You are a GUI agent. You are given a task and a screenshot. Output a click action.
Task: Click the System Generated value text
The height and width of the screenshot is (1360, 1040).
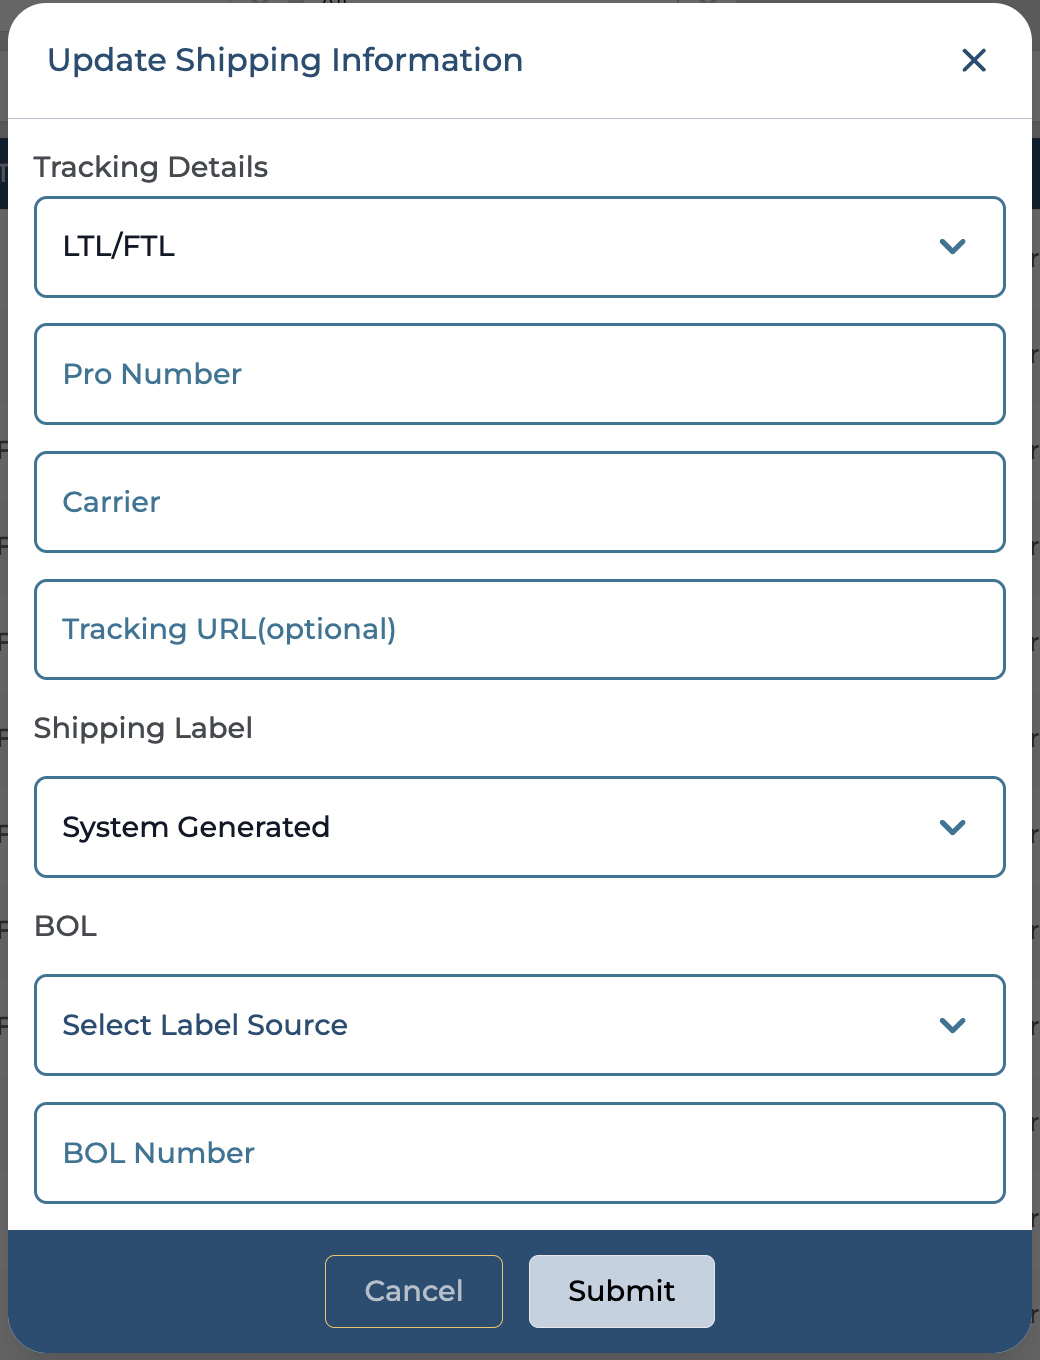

---

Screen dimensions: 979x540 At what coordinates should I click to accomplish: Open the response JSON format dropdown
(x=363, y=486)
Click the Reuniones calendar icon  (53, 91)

* * *

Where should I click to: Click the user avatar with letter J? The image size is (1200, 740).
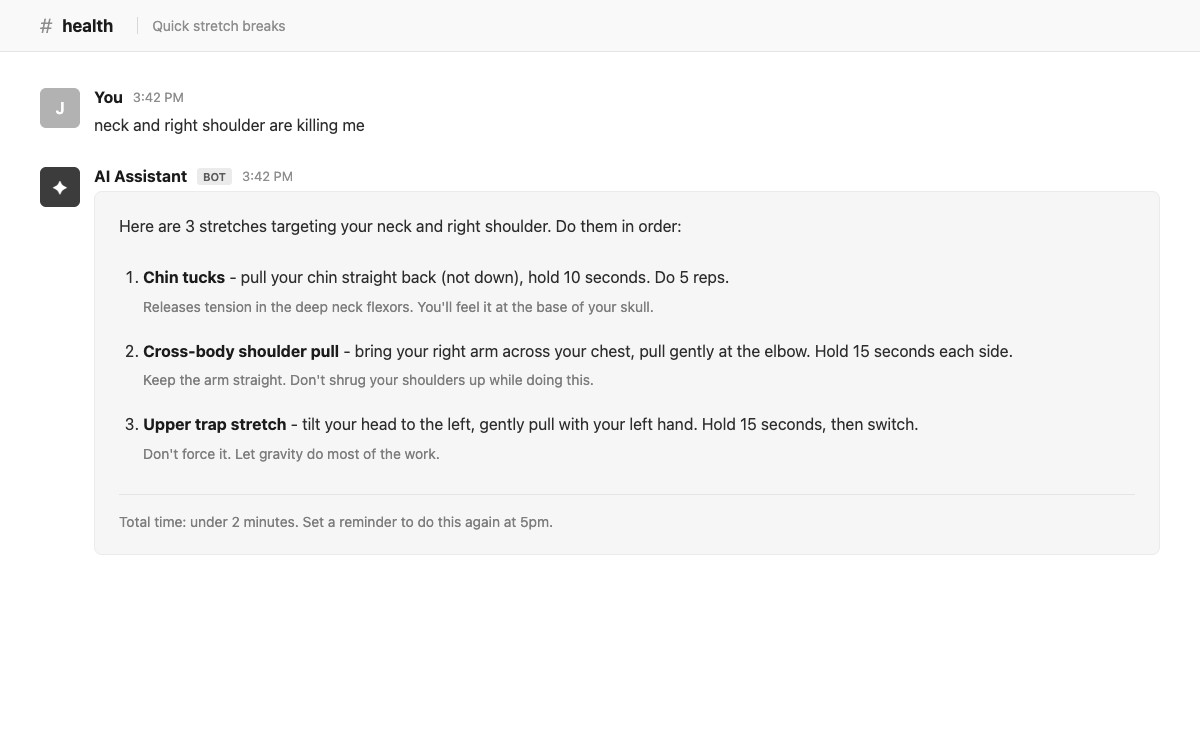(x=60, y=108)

Task description: Please give a count of the lines in the records where the word "screenshot" occurs, with nothing besides it.

Written solution: 2